**REQUIREMENT**
Every record below, from first to last: print it exactly as shown.

Start of THE DATA

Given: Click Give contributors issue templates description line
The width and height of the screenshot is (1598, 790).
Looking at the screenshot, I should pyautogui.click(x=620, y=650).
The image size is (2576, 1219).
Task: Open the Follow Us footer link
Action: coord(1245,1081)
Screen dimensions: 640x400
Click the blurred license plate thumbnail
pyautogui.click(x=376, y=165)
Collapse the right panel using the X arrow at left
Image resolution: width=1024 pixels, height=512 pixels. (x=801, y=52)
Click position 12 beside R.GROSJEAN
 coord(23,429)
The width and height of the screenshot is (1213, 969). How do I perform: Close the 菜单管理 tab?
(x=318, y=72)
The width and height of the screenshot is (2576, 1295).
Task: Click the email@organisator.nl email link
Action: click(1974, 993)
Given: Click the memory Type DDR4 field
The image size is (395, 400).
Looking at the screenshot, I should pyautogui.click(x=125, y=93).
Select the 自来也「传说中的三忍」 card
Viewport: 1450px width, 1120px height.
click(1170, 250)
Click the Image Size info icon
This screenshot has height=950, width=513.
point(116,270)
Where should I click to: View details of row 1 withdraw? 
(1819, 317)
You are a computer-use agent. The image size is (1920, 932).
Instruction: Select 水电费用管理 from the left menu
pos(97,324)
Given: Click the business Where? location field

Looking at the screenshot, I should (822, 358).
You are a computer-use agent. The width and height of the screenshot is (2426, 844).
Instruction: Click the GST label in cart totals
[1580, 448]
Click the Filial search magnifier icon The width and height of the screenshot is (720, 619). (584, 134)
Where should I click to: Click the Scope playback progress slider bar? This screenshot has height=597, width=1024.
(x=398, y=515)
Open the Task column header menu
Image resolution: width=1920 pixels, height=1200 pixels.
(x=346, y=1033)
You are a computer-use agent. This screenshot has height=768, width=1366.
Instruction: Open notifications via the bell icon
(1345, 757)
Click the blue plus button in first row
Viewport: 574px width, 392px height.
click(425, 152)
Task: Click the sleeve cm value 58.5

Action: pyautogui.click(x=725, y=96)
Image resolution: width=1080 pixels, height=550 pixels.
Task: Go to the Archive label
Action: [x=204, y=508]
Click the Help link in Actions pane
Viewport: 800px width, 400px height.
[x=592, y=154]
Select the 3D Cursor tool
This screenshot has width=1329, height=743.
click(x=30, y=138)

End of THE DATA

**RESPONSE AREA**
Given: Click Give contributors issue templates description line
The width and height of the screenshot is (1598, 790).
Looking at the screenshot, I should pyautogui.click(x=620, y=650).
The image size is (2576, 1219).
Task: Open the Follow Us footer link
Action: coord(1245,1081)
Screen dimensions: 640x400
Click the blurred license plate thumbnail
pyautogui.click(x=376, y=165)
Collapse the right panel using the X arrow at left
Image resolution: width=1024 pixels, height=512 pixels. (x=801, y=52)
Click position 12 beside R.GROSJEAN
 coord(23,429)
The width and height of the screenshot is (1213, 969). How do I perform: Close the 菜单管理 tab?
(x=318, y=72)
The width and height of the screenshot is (2576, 1295).
Task: Click the email@organisator.nl email link
Action: click(1974, 993)
Given: Click the memory Type DDR4 field
The image size is (395, 400).
Looking at the screenshot, I should pyautogui.click(x=125, y=93).
Select the 自来也「传说中的三忍」 card
Viewport: 1450px width, 1120px height.
click(1170, 250)
Click the Image Size info icon
This screenshot has height=950, width=513.
point(116,270)
Where should I click to: View details of row 1 withdraw? 
(1819, 317)
You are a computer-use agent. The image size is (1920, 932).
Instruction: Select 水电费用管理 from the left menu
pos(97,324)
Given: Click the business Where? location field

Looking at the screenshot, I should (822, 358).
You are a computer-use agent. The width and height of the screenshot is (2426, 844).
Instruction: Click the GST label in cart totals
[1580, 448]
Click the Filial search magnifier icon The width and height of the screenshot is (720, 619). (584, 134)
Where should I click to: Click the Scope playback progress slider bar? This screenshot has height=597, width=1024.
(x=398, y=515)
Open the Task column header menu
Image resolution: width=1920 pixels, height=1200 pixels.
(x=346, y=1033)
You are a computer-use agent. This screenshot has height=768, width=1366.
Instruction: Open notifications via the bell icon
(1345, 757)
Click the blue plus button in first row
Viewport: 574px width, 392px height.
click(425, 152)
Task: Click the sleeve cm value 58.5

Action: pyautogui.click(x=725, y=96)
Image resolution: width=1080 pixels, height=550 pixels.
Task: Go to the Archive label
Action: [x=204, y=508]
Click the Help link in Actions pane
Viewport: 800px width, 400px height.
[x=592, y=154]
Select the 3D Cursor tool
This screenshot has width=1329, height=743.
click(x=30, y=138)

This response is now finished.